Looking for ways to reverse your dermatology practice's declining reimbursements, but don't know where to start? Try going to the source, or rather, sources - the terms of your payer contracts, that is. This article suggests some key items to seek in your next contract.
Put the onus on the patient. Seek a contract clause spelling out when you will be allowed to balance bill the patient.
Get exemptions to timely filing deadlines. Dermatology practices lose thousands of dollars each year by missing timely filing deadlines when patients provide the wrong insurance information at their visit. A patient who provides inaccurate coverage information sends your staff off to chase down reimbursement from the wrong payer. When you eventually get the correct information - after a series of denials from the wrong payer and several weeks trying to communicate with the patient - the correct payer may deny your claim because it has now gone past its timely filing deadline. Thus, you are forced to write off that claim.
To avoid this cat-and-mouse game - one in which you're always the loser - ask payers to waive their timely filing deadlines if the patient (their beneficiary) provides inaccurate coverage information.
Support your negotiating stance by agreeing to provide the payer with written proof that you filed the original claim in a timely manner to the health plan the patient claimed to have.
Focus on fees. Instead of seeking an across-the-board fee increase, focus on getting better payment for the CPT codes you use most often.
Before you sit down to negotiate the contract, run a report to determine your practice's top codes based on revenue. Commence contract discussions by requesting an increase in just those codes. It might just work.
Payers deal with more than 7,000 CPT codes, so from their perspective, increasing the allowable for less than 100 codes to one dermatology practice might seem like a minor concession.
Require alerts. Payers make frequent adjustments to fee schedules. Ask for a clause in your next contract that requires the payer to alert you in writing 60 days prior to making any changes in the fee schedule.

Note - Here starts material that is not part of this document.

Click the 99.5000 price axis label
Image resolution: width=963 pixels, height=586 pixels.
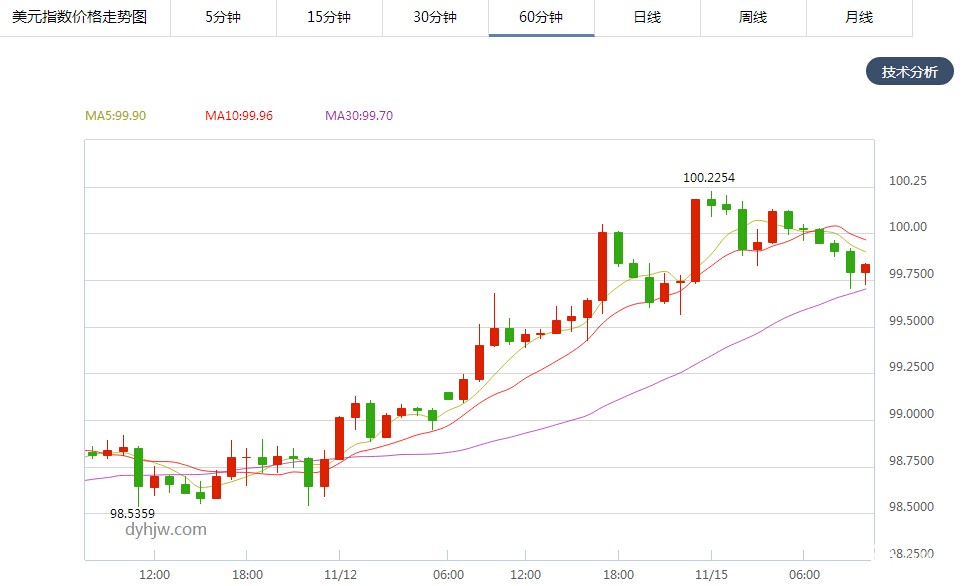910,321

Also, ask that fee schedule changes be treated as a termination of the contract unless both parties agree otherwise in writing (see the termination clause suggestion below). If they fail to alert you, the contract should specify that you are due the difference between the original fee schedule and the lower one that they substituted without notice, plus interest.
Define key terms. Review the contract for imprecise terms such as medical "necessity," "clean" claim, "prompt" payment and "reasonable" notice. The payer has an incentive to keep these terms vague and interpret them as it pleases.
Head off lengthy and disruptive appeals by offering to agree to definitions of key terms. Refer directly in the contract to your state's laws when applicable. Many states now define critical contract terms; however, payers that do business in many states may not be aware of your state's laws.